Mostly I’ve been discovering worldbuilding through short stories. I really enjoy doing this; it feels natural, and lets me practice writing fiction while also devising interesting portions of a storyworld.
Most of my writing time this upcoming week will be devoted to class. We’ve been assigned to workshop each other’s writing (the workshop is the graded part for this introductory class, not the actual writing) and also have a final analysis paper due Sunday. It’s not meant to be terribly long (about 2,000 words) but will still require time.
I also need to start thinking about if I’m going to participate in NaNoWriMo this year. I wrote a blog about it this week (mostly on impulse) but I’m still not sure if I’ll be participating myself. I’d like to, but with Oathbringer coming out and school continuing it’s difficult to say what my time will look like over the month.

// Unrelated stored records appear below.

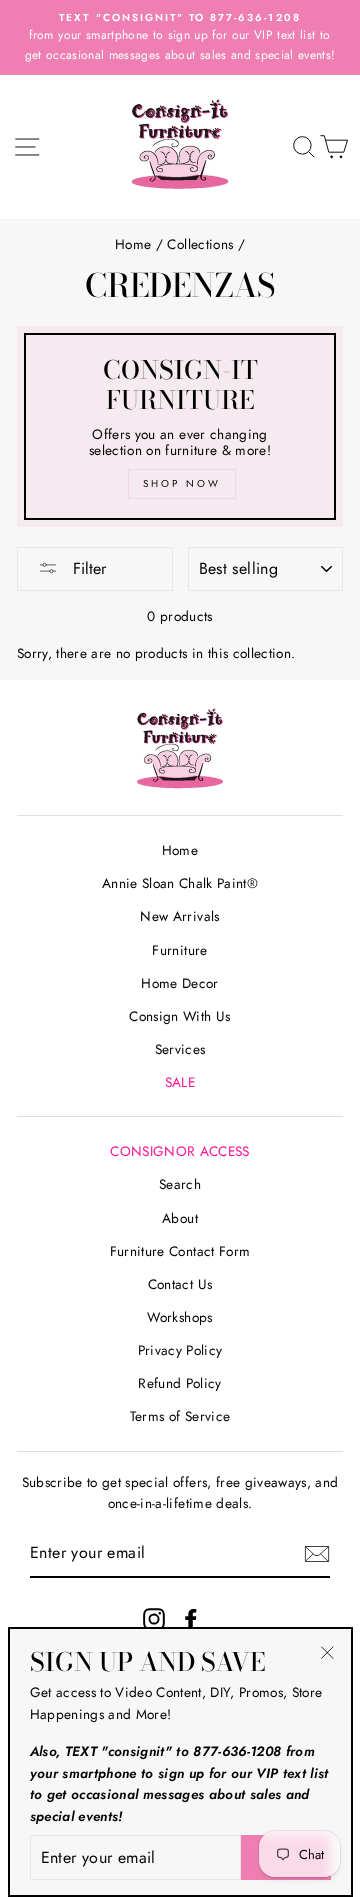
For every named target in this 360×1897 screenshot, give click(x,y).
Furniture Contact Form (180, 1251)
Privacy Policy (180, 1350)
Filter (87, 568)
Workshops (179, 1317)
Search (180, 1184)
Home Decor (179, 983)
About (180, 1218)
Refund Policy (179, 1383)
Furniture (179, 950)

That being said, I did scribble some notes for a story idea which could be fun to smash out over four to six weeks. More setting description than a story idea, really, although I do have the general shape of a first chapter in my mind.
Part of the allure here is just new project syndrome – Oh! Idea! Shiny! – but I did really enjoy NaNo last year, and I would enjoy participating again.
Last Week: School stuff, namely finishing “An Early Harvest”.
This Week: Write my final for class, and chip away at The Dragonbone Chair. I’m currently 109 pages into my 635 page copy, so I think reaching at least page 300 is a reasonable goal even with schoolwork. And, odds are if I get gripped into it hard enough I’ll blow right past that.